By Tessa Peoples, Communications Intern
Laudato Si, the Pope’s landmark encyclical, has ignited an international conversation about climate change. But no conversation about climate action can ignore the fact that the world’s poor—including the rural and indigenous communities that EcoLogic works with every day—are already being hit the hardest by the impacts of climate disruption.
“We are not faced with two separate crises, one environmental and the other social, but rather one complex crisis which is both social and environmental.”

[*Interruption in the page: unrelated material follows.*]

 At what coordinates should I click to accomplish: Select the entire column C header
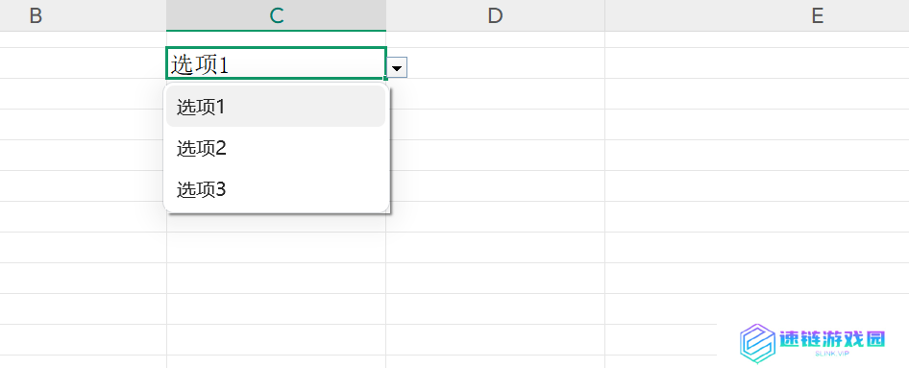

So wrote Pope Francis in Laudato Si, his landmark encyclical on climate change and the environment, released June 18. An encyclical is a letter generally used to address a significant issue and is addressed to all bishops—or in this case, as Francis put it: all of mankind. Through the letter, the Pope wishes to “enter into a dialogue with all people about our common home.” He emphasizes the undeserved effect of climate change on the world’s poorest populations and wealthy countries’ obligation to push forward and find solutions to the issue that he asserts was caused by excessive industrialization.
The encyclical was published just a few months before the Pope’s September trip to the United States, when he will address a joint session of Congress and, separately, the United Nations General Assembly. President Obama responded to the encyclical, saying, “We must also protect the world’s poor, who have done the least to contribute to this looming crisis and stand to lose the most if we fail to avert it.”
Pope Francis, born in Buenos Aires, is the first Pope from Latin America, and the first Pope from the Global South. The people of his home region are all too familiar with the disastrous effects of irresponsible development he condemns in Laudato Si. Latin America has a long history of being exploited for its rich natural resources, from the spread of mining under Spanish colonial rule to the modern-day destruction of rainforests for logging and agricultural purposes. Within Latin America, Central America and Southern Mexico are especially biodiverse—a remarkable 7% of the world’s biodiversity is concentrated there in only 0.1% of the Earth’s land mass—but have seen a dramatic loss of precious habitat. And as the climate continues to change, Mesoamerica is one of the regions that stands to suffer the most.
“Both everyday experience and scientific research show that the gravest effects of all attacks on the environment are suffered by the poorest,” Francis wrote. But in Laudato Si, the Pope wrote of what we know from our work in Mesoamerica. He wrote of what that unequal suffering looks like, seen through the eyes of poor communities who live it every day:
“For example, the depletion of fishing reserves especially hurts small fishing communities without the means to replace those resources; water pollution particularly affects the poor who cannot buy bottled water; and rises in the sea level mainly affect impoverished coastal populations who have nowhere else to go. The impact of present imbalances is also seen in the premature death of many of the poor, in conflicts sparked by the shortage of resources, and in any number of other problems which are insufficiently represented on global agendas.”
EcoLogic works in Central America and Mexico because of the region’s priceless but threatened natural riches. We work there in partnership with rural and indigenous communities because we, like Pope Francis, understand that what may seem at the surface like separate threats of environmental destruction, poverty, and unsustainable development are indeed “one complex crisis” in which all those threats are connected.
In partnership with grassroots partner organizations in local communities, we restore and protect Mesoamerica’s critical ecosystems in ways that are beneficial to the people, plants, and animals around them. In the basin of the Sarstún River, which forms a border between Belize and Guatemala, we work with small fishing communities in both countries to help local people sustainably manage fisheries and develop alternative sources of income. In Honduras, in the arid slopes south of Pico Bonito National Park, we have helped bring clean water to 28 rural communities—and restore and protect water sources so that families don’t go thirsty, even as climate change puts more stress on Honduras’ natural resources. And in southern Mexico, EcoLogic works side by side with indigenous Maya communities to establish systems to effectively engage in conservation and seek payment for the stewardship of the tropical forests they call home.
In a region where the rural poor are not only “insufficiently represented on global agendas,” as the Pope wrote, but where governments and NGOs are not always visible or reliable in the face of a crisis, EcoLogic prepares communities to take charge of their own land, resources, and livelihoods. In this way, our projects indirectly build local people’s capacity to respond to risks and change. The Pope’s call to relieve the poor from a fate dealt to them by developed nations requires deep respect and empathy, and a willingness to let communities who have been marginalized for so much of history to lead us in charting a better future for “our common home.”